What is required:
Write out the entries once more, exactly as they appear.

Given entries:
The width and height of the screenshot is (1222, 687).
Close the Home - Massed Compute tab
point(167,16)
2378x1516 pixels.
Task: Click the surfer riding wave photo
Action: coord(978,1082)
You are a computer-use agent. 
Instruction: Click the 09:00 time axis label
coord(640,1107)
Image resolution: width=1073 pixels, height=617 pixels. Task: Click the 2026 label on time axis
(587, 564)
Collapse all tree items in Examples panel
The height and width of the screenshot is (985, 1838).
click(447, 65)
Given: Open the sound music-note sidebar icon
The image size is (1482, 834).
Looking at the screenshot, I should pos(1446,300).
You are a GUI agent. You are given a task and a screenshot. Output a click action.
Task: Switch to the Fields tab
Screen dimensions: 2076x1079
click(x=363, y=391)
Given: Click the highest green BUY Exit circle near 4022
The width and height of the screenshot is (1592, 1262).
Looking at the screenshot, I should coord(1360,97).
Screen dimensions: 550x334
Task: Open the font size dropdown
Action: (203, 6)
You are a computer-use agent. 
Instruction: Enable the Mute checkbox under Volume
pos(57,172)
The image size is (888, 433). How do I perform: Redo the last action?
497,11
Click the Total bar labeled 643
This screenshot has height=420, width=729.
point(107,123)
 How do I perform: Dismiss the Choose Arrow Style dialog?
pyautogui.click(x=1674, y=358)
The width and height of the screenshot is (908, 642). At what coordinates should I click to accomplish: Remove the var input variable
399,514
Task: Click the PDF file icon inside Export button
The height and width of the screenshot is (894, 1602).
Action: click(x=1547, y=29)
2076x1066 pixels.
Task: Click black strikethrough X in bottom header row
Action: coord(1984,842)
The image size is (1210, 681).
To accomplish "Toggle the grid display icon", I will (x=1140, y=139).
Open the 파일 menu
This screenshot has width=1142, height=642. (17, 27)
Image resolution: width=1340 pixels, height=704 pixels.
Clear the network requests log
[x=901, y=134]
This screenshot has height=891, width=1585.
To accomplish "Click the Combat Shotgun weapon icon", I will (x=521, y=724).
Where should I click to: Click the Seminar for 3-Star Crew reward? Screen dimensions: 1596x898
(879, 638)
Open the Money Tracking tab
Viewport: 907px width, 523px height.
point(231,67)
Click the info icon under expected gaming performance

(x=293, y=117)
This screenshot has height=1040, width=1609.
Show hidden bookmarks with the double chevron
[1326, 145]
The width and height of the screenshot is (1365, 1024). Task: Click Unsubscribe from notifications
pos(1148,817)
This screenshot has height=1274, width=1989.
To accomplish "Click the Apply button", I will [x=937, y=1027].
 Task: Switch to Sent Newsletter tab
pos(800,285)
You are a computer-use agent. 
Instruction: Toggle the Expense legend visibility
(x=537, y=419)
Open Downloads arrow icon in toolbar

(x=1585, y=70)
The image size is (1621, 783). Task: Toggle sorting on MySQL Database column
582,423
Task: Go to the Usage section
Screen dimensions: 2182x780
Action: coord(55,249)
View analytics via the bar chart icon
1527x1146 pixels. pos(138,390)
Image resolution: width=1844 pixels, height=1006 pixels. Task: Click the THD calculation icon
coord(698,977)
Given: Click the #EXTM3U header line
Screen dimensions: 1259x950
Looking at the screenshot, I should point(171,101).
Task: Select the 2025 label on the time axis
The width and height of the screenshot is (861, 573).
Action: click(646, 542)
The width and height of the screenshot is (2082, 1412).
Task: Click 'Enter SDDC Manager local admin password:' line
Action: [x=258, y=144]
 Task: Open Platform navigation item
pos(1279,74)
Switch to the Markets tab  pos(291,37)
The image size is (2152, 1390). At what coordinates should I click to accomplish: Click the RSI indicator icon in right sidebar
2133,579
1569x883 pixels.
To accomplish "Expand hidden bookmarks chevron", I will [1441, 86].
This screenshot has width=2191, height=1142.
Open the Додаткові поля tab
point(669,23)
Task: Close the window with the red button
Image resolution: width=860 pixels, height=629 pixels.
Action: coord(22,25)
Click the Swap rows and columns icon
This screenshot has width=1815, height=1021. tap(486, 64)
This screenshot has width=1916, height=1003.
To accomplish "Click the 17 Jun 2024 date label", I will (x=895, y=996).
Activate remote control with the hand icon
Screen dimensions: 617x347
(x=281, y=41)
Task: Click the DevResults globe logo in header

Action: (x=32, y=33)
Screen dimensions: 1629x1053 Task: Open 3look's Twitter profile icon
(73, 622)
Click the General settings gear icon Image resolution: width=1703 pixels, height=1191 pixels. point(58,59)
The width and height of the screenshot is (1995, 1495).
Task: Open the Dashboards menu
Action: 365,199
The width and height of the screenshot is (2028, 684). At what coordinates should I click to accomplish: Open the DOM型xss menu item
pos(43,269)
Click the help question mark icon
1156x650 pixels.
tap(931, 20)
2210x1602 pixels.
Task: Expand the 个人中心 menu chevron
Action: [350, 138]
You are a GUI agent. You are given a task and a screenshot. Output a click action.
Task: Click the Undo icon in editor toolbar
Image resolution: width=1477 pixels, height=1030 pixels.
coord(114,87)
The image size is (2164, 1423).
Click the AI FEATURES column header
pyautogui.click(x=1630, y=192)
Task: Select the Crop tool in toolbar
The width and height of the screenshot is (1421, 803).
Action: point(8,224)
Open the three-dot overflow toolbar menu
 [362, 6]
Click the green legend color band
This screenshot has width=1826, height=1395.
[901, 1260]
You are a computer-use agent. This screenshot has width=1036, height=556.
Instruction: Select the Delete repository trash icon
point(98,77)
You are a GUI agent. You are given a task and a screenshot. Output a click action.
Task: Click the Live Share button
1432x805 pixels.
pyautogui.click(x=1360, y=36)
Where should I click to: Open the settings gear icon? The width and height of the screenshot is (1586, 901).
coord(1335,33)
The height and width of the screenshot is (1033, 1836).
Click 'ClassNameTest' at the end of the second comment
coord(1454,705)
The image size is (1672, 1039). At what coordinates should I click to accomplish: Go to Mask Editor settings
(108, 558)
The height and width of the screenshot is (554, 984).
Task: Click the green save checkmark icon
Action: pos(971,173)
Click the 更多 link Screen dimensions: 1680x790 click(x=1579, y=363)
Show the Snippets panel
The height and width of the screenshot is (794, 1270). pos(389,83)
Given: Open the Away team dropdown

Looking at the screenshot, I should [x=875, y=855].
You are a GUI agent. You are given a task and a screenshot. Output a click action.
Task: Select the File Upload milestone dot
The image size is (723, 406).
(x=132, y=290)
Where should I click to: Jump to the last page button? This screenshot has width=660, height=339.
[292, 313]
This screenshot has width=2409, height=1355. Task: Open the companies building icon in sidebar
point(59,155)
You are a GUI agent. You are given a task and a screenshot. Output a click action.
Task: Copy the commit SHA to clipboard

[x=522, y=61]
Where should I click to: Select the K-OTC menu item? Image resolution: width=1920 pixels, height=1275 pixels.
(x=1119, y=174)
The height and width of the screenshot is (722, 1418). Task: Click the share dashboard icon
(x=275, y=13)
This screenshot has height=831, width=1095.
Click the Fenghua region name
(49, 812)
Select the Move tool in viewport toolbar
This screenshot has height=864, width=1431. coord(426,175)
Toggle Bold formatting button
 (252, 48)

Result for this exercise:
The width and height of the screenshot is (1222, 687).
Close the Home - Massed Compute tab
point(167,16)
2378x1516 pixels.
Task: Click the surfer riding wave photo
Action: coord(978,1082)
You are a computer-use agent. 
Instruction: Click the 09:00 time axis label
coord(640,1107)
Image resolution: width=1073 pixels, height=617 pixels. Task: Click the 2026 label on time axis
(587, 564)
Collapse all tree items in Examples panel
The height and width of the screenshot is (985, 1838).
click(447, 65)
Given: Open the sound music-note sidebar icon
The image size is (1482, 834).
Looking at the screenshot, I should pos(1446,300).
You are a GUI agent. You are given a task and a screenshot. Output a click action.
Task: Switch to the Fields tab
Screen dimensions: 2076x1079
click(x=363, y=391)
Given: Click the highest green BUY Exit circle near 4022
The width and height of the screenshot is (1592, 1262).
Looking at the screenshot, I should coord(1360,97).
Screen dimensions: 550x334
Task: Open the font size dropdown
Action: (203, 6)
You are a computer-use agent. 
Instruction: Enable the Mute checkbox under Volume
pos(57,172)
The image size is (888, 433). How do I perform: Redo the last action?
497,11
Click the Total bar labeled 643
This screenshot has height=420, width=729.
point(107,123)
 How do I perform: Dismiss the Choose Arrow Style dialog?
pyautogui.click(x=1674, y=358)
The width and height of the screenshot is (908, 642). At what coordinates should I click to accomplish: Remove the var input variable
399,514
Task: Click the PDF file icon inside Export button
The height and width of the screenshot is (894, 1602).
Action: click(x=1547, y=29)
2076x1066 pixels.
Task: Click black strikethrough X in bottom header row
Action: coord(1984,842)
The image size is (1210, 681).
To accomplish "Toggle the grid display icon", I will (x=1140, y=139).
Open the 파일 menu
This screenshot has width=1142, height=642. (17, 27)
Image resolution: width=1340 pixels, height=704 pixels.
Clear the network requests log
[x=901, y=134]
This screenshot has height=891, width=1585.
To accomplish "Click the Combat Shotgun weapon icon", I will (x=521, y=724).
Where should I click to: Click the Seminar for 3-Star Crew reward? Screen dimensions: 1596x898
(879, 638)
Open the Money Tracking tab
Viewport: 907px width, 523px height.
point(231,67)
Click the info icon under expected gaming performance

(x=293, y=117)
This screenshot has height=1040, width=1609.
Show hidden bookmarks with the double chevron
[1326, 145]
The width and height of the screenshot is (1365, 1024). Task: Click Unsubscribe from notifications
pos(1148,817)
This screenshot has height=1274, width=1989.
To accomplish "Click the Apply button", I will [x=937, y=1027].
 Task: Switch to Sent Newsletter tab
pos(800,285)
You are a computer-use agent. 
Instruction: Toggle the Expense legend visibility
(x=537, y=419)
Open Downloads arrow icon in toolbar

(x=1585, y=70)
The image size is (1621, 783). Task: Toggle sorting on MySQL Database column
582,423
Task: Go to the Usage section
Screen dimensions: 2182x780
Action: coord(55,249)
View analytics via the bar chart icon
1527x1146 pixels. pos(138,390)
Image resolution: width=1844 pixels, height=1006 pixels. Task: Click the THD calculation icon
coord(698,977)
Given: Click the #EXTM3U header line
Screen dimensions: 1259x950
Looking at the screenshot, I should point(171,101).
Task: Select the 2025 label on the time axis
The width and height of the screenshot is (861, 573).
Action: click(646, 542)
The width and height of the screenshot is (2082, 1412).
Task: Click 'Enter SDDC Manager local admin password:' line
Action: [x=258, y=144]
 Task: Open Platform navigation item
pos(1279,74)
Switch to the Markets tab  pos(291,37)
The image size is (2152, 1390). At what coordinates should I click to accomplish: Click the RSI indicator icon in right sidebar
2133,579
1569x883 pixels.
To accomplish "Expand hidden bookmarks chevron", I will [1441, 86].
This screenshot has width=2191, height=1142.
Open the Додаткові поля tab
point(669,23)
Task: Close the window with the red button
Image resolution: width=860 pixels, height=629 pixels.
Action: coord(22,25)
Click the Swap rows and columns icon
This screenshot has width=1815, height=1021. tap(486, 64)
This screenshot has width=1916, height=1003.
To accomplish "Click the 17 Jun 2024 date label", I will (x=895, y=996).
Activate remote control with the hand icon
Screen dimensions: 617x347
(x=281, y=41)
Task: Click the DevResults globe logo in header

Action: (x=32, y=33)
Screen dimensions: 1629x1053 Task: Open 3look's Twitter profile icon
(73, 622)
Click the General settings gear icon Image resolution: width=1703 pixels, height=1191 pixels. point(58,59)
The width and height of the screenshot is (1995, 1495).
Task: Open the Dashboards menu
Action: 365,199
The width and height of the screenshot is (2028, 684). At what coordinates should I click to accomplish: Open the DOM型xss menu item
pos(43,269)
Click the help question mark icon
1156x650 pixels.
tap(931, 20)
2210x1602 pixels.
Task: Expand the 个人中心 menu chevron
Action: [350, 138]
You are a GUI agent. You are given a task and a screenshot. Output a click action.
Task: Click the Undo icon in editor toolbar
Image resolution: width=1477 pixels, height=1030 pixels.
coord(114,87)
The image size is (2164, 1423).
Click the AI FEATURES column header
pyautogui.click(x=1630, y=192)
Task: Select the Crop tool in toolbar
The width and height of the screenshot is (1421, 803).
Action: point(8,224)
Open the three-dot overflow toolbar menu
 [362, 6]
Click the green legend color band
This screenshot has width=1826, height=1395.
[901, 1260]
You are a computer-use agent. This screenshot has width=1036, height=556.
Instruction: Select the Delete repository trash icon
point(98,77)
You are a GUI agent. You are given a task and a screenshot. Output a click action.
Task: Click the Live Share button
1432x805 pixels.
pyautogui.click(x=1360, y=36)
Where should I click to: Open the settings gear icon? The width and height of the screenshot is (1586, 901).
coord(1335,33)
The height and width of the screenshot is (1033, 1836).
Click 'ClassNameTest' at the end of the second comment
coord(1454,705)
The image size is (1672, 1039). At what coordinates should I click to accomplish: Go to Mask Editor settings
(108, 558)
The height and width of the screenshot is (554, 984).
Task: Click the green save checkmark icon
Action: pos(971,173)
Click the 更多 link Screen dimensions: 1680x790 click(x=1579, y=363)
Show the Snippets panel
The height and width of the screenshot is (794, 1270). pos(389,83)
Given: Open the Away team dropdown

Looking at the screenshot, I should [x=875, y=855].
You are a GUI agent. You are given a task and a screenshot. Output a click action.
Task: Select the File Upload milestone dot
The image size is (723, 406).
(x=132, y=290)
Where should I click to: Jump to the last page button? This screenshot has width=660, height=339.
[292, 313]
This screenshot has width=2409, height=1355. Task: Open the companies building icon in sidebar
point(59,155)
You are a GUI agent. You are given a task and a screenshot. Output a click action.
Task: Copy the commit SHA to clipboard

[x=522, y=61]
Where should I click to: Select the K-OTC menu item? Image resolution: width=1920 pixels, height=1275 pixels.
(x=1119, y=174)
The height and width of the screenshot is (722, 1418). Task: Click the share dashboard icon
(x=275, y=13)
This screenshot has height=831, width=1095.
Click the Fenghua region name
(49, 812)
Select the Move tool in viewport toolbar
This screenshot has height=864, width=1431. coord(426,175)
Toggle Bold formatting button
 (252, 48)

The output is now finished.